Is it because for 30 years Auckland has had more inward migration than it can cope with? Is it both these causes plus stupid regulation that gave us a generation of leaky housing and completely stuffed the building industry?

Why do these clever people not ask the right questions?

Except until you try to remove a 100 year old villa in Ponsonby to go up 5 floors , and the Hysterical Society decides this Wood- Borer infested eyesore is a "prime example of Victorian architecture and a building worthy of Hysterics" and you are well and truly screwed .

The truth is Auckland Council itself cannot make up its mind what it wants , while dealing with all sorts of conflicting interests , and a blinkered view of everything

Yep. Auckland is built on minority lobbying overruling the silent majority.

Look at the self interest in Remuera and Meadowbank that stopped the Eastern corridor being built, which had been clearly documented on planning and road maps (proposed motorway) since the mid-60s. That route would have supported heavy transport into and out of the port with its gentle incline. Instead everyone driving through Auckland has to deal with all that heavy transport entering SH1 at spaghetti junction, the entry of which is very steep = very slow trucks entering SH1 whenever a ship is unloaded. But a few self-interested houses avoided being able to see a motorway next to the existing rail line – shock horror.

Auckland must have an element of going up. Article in recent herald had some people bemoaning that their leafy intercity single dwelling (Takapuna I think) was going to become hi density due to its proximity to main road/bus corridors (smart planning). No comment that becoming zoned for 3-5 dwellings vs existing single unit makes their property worth far more so they should be able to reap a huge gain on sale and buy in a quieter, leafier location. It also didn’t mention that Council will attempt to financially rape them via huge land based rates increase until they do.

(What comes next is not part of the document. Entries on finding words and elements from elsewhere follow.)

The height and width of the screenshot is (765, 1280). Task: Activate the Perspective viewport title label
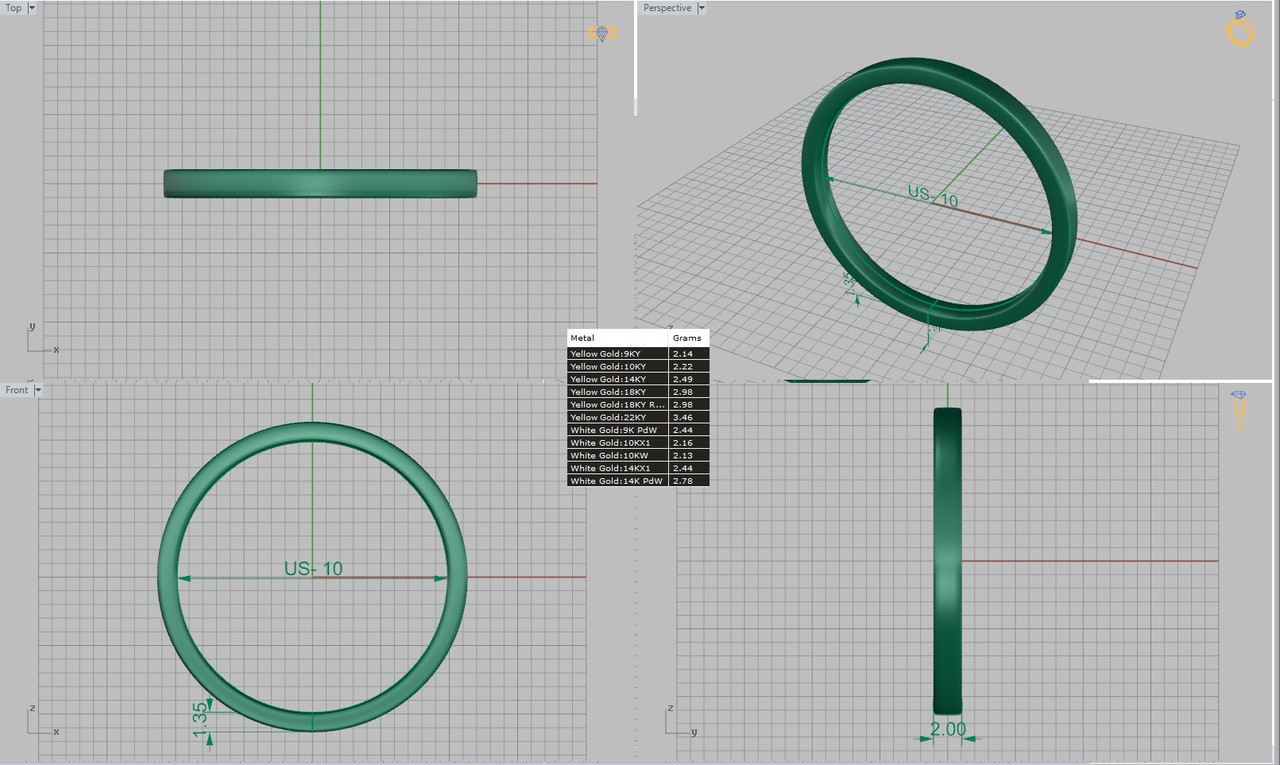click(x=667, y=8)
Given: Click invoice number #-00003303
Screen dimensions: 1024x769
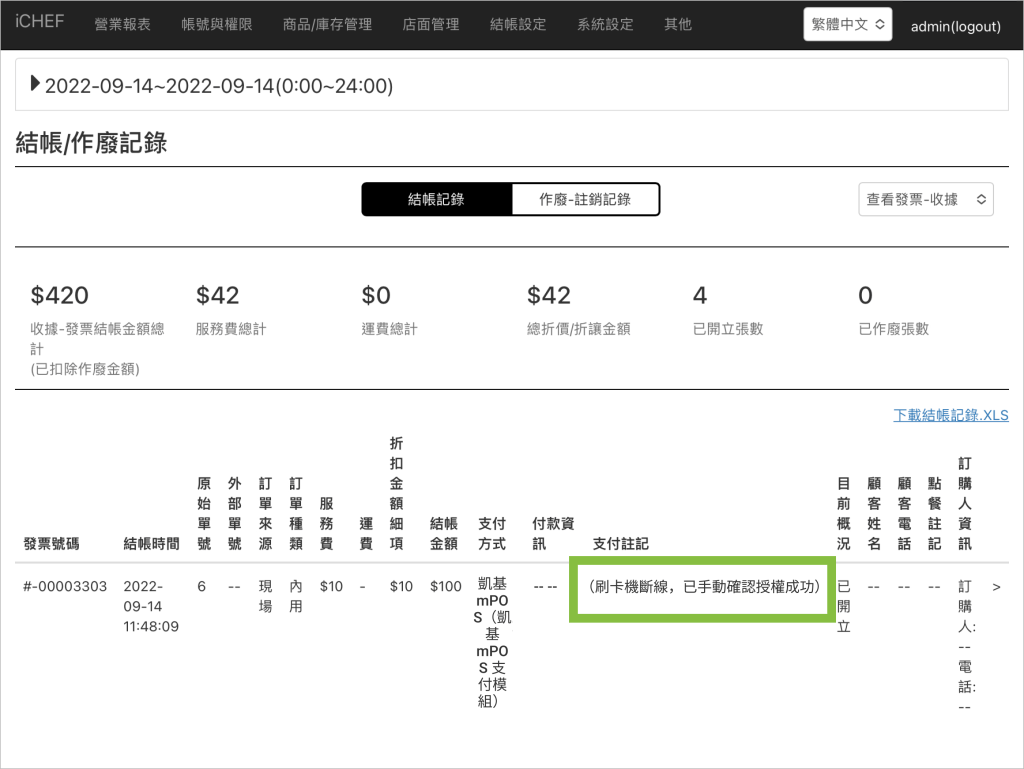Looking at the screenshot, I should pyautogui.click(x=64, y=587).
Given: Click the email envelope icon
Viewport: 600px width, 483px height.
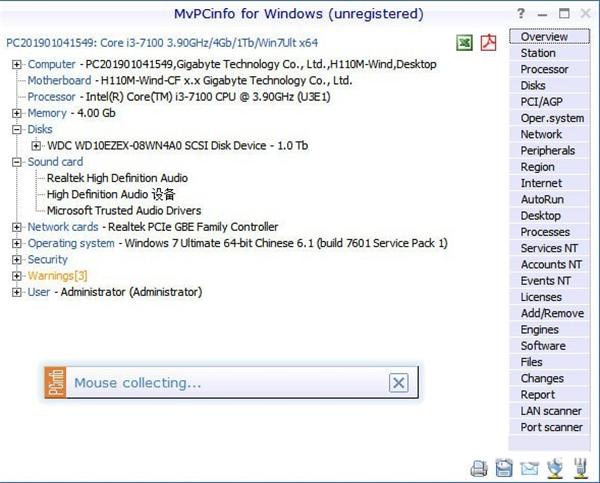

What we are seeing here is Nimby-ism (Not in my back yard) in a pure and unadulterated form.
Or what Dr Greg Clydesdale said:
While immigration played a key role in house inflation in the three years after 2001 (Reserve
Bank 2007), it is unknown to what extent on-going immigration continued to drive price rises.
The housing boom has meant good profits for many New Zealand companies supplying
materials and building services, but it implies investors would rather invest in their country's
homes rather than its businesses (Bollard 2005). The high returns for property has attracted
finance and reduced the capital available for productive investment (Moody, 2006). The
consequence is investment is going in to industries with limited capacity to increase per capita
incomes. For example, real estate and building are domestically bound and do not have the
market potential of export industries. They also have less opportunity to increase productivity
through new processes and products. The irony is, as these sectors grow, they have incurred
skills shortages which in turn has increased demand for skilled immigrants. The Department
of Statistics ‘Long Term Skill Shortage List’ of 28/3/2006 includes carpenter/joiner, plumber,
electricians, fitter and turners, fitter welders; all indicative of a nation building its
construction/property sector.
There is a danger that a sector of the economy is being augmented that is totally reliant on a
small domestic economy. Not only do these industries have limited potential for per-capita
growth but ‘deriving growth via factor inputs such as labour places pressure on infrastructure
such as transport and land supply, and ultimately have a further negative impact on growth
(ARC 2005). Finally, as the sector gets larger, it gains in lobbying/political strength and can
lobby for immigration regardless if it is the best interests of the economy as a whole. This
could be seen in Canada where the development industry has lobbied hard for high sustained
immigration levels (Ley and Tutchener 2001)."


I was at a rezoning meeting. I asked if population increase was government policy. Apparently it is to " increase the wealth" (of the vested interests). Treasury paper 14-10 dumps on that one.